# Goal of the exercise
Extract every one of the lines below word for word and keep them in their original order.

# Records for processing
--------------------------------

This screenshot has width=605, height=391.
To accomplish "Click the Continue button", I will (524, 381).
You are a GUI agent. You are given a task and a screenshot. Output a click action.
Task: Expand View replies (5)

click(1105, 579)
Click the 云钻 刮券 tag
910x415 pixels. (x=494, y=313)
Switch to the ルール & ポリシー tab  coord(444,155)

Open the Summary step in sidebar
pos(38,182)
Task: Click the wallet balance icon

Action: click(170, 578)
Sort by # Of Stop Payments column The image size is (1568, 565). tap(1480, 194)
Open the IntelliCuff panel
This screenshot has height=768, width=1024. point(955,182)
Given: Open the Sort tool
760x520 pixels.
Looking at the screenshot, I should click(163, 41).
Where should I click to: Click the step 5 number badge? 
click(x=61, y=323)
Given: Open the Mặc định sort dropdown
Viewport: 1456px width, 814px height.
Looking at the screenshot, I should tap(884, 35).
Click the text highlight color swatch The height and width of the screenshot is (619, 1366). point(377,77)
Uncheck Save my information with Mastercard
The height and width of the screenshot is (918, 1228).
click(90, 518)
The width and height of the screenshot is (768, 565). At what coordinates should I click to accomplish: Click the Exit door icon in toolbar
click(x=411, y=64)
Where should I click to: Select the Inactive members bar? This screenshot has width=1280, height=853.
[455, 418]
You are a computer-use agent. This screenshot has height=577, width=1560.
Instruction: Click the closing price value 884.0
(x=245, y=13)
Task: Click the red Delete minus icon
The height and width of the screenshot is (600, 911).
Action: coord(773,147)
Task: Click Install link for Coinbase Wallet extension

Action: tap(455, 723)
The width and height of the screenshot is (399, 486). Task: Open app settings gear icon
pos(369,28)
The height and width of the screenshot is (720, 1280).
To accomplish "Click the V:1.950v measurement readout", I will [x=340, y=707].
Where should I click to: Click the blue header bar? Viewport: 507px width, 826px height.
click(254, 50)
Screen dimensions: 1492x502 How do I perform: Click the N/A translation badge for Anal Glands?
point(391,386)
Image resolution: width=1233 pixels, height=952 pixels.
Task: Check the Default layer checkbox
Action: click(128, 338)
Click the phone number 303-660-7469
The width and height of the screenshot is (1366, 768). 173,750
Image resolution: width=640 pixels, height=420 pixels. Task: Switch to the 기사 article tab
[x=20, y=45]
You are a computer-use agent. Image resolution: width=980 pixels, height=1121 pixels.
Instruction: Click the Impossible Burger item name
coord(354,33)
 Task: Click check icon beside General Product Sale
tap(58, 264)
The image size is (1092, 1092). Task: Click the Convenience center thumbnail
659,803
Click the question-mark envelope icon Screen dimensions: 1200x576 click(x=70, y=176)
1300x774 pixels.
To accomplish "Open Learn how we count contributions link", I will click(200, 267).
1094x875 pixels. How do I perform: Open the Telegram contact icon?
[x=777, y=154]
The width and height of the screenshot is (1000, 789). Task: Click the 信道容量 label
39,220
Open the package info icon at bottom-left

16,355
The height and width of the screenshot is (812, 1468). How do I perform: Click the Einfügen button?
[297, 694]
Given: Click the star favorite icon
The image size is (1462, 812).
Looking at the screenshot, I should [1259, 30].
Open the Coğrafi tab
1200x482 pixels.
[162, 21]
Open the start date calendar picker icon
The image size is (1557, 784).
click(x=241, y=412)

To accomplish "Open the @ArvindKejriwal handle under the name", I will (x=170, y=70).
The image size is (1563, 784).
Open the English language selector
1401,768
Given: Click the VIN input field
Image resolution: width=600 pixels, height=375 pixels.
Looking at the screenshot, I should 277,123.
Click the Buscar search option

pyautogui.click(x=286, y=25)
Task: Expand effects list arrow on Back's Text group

--------------------------------

# Expected answer
This screenshot has width=605, height=391.
To accomplish "Click the Continue button", I will (524, 381).
You are a GUI agent. You are given a task and a screenshot. Output a click action.
Task: Expand View replies (5)

click(1105, 579)
Click the 云钻 刮券 tag
910x415 pixels. (x=494, y=313)
Switch to the ルール & ポリシー tab  coord(444,155)

Open the Summary step in sidebar
pos(38,182)
Task: Click the wallet balance icon

Action: click(170, 578)
Sort by # Of Stop Payments column The image size is (1568, 565). tap(1480, 194)
Open the IntelliCuff panel
This screenshot has height=768, width=1024. point(955,182)
Given: Open the Sort tool
760x520 pixels.
Looking at the screenshot, I should click(163, 41).
Where should I click to: Click the step 5 number badge? 
click(x=61, y=323)
Given: Open the Mặc định sort dropdown
Viewport: 1456px width, 814px height.
Looking at the screenshot, I should tap(884, 35).
Click the text highlight color swatch The height and width of the screenshot is (619, 1366). point(377,77)
Uncheck Save my information with Mastercard
The height and width of the screenshot is (918, 1228).
click(90, 518)
The width and height of the screenshot is (768, 565). At what coordinates should I click to accomplish: Click the Exit door icon in toolbar
click(x=411, y=64)
Where should I click to: Select the Inactive members bar? This screenshot has width=1280, height=853.
[455, 418]
You are a computer-use agent. This screenshot has height=577, width=1560.
Instruction: Click the closing price value 884.0
(x=245, y=13)
Task: Click the red Delete minus icon
The height and width of the screenshot is (600, 911).
Action: coord(773,147)
Task: Click Install link for Coinbase Wallet extension

Action: tap(455, 723)
The width and height of the screenshot is (399, 486). Task: Open app settings gear icon
pos(369,28)
The height and width of the screenshot is (720, 1280).
To accomplish "Click the V:1.950v measurement readout", I will [x=340, y=707].
Where should I click to: Click the blue header bar? Viewport: 507px width, 826px height.
click(254, 50)
Screen dimensions: 1492x502 How do I perform: Click the N/A translation badge for Anal Glands?
point(391,386)
Image resolution: width=1233 pixels, height=952 pixels.
Task: Check the Default layer checkbox
Action: click(128, 338)
Click the phone number 303-660-7469
The width and height of the screenshot is (1366, 768). 173,750
Image resolution: width=640 pixels, height=420 pixels. Task: Switch to the 기사 article tab
[x=20, y=45]
You are a computer-use agent. Image resolution: width=980 pixels, height=1121 pixels.
Instruction: Click the Impossible Burger item name
coord(354,33)
 Task: Click check icon beside General Product Sale
tap(58, 264)
The image size is (1092, 1092). Task: Click the Convenience center thumbnail
659,803
Click the question-mark envelope icon Screen dimensions: 1200x576 click(x=70, y=176)
1300x774 pixels.
To accomplish "Open Learn how we count contributions link", I will click(200, 267).
1094x875 pixels. How do I perform: Open the Telegram contact icon?
[x=777, y=154]
The width and height of the screenshot is (1000, 789). Task: Click the 信道容量 label
39,220
Open the package info icon at bottom-left

16,355
The height and width of the screenshot is (812, 1468). How do I perform: Click the Einfügen button?
[297, 694]
Given: Click the star favorite icon
The image size is (1462, 812).
Looking at the screenshot, I should [1259, 30].
Open the Coğrafi tab
1200x482 pixels.
[162, 21]
Open the start date calendar picker icon
The image size is (1557, 784).
click(x=241, y=412)

To accomplish "Open the @ArvindKejriwal handle under the name", I will (x=170, y=70).
The image size is (1563, 784).
Open the English language selector
1401,768
Given: Click the VIN input field
Image resolution: width=600 pixels, height=375 pixels.
Looking at the screenshot, I should 277,123.
Click the Buscar search option

pyautogui.click(x=286, y=25)
Task: Expand effects list arrow on Back's Text group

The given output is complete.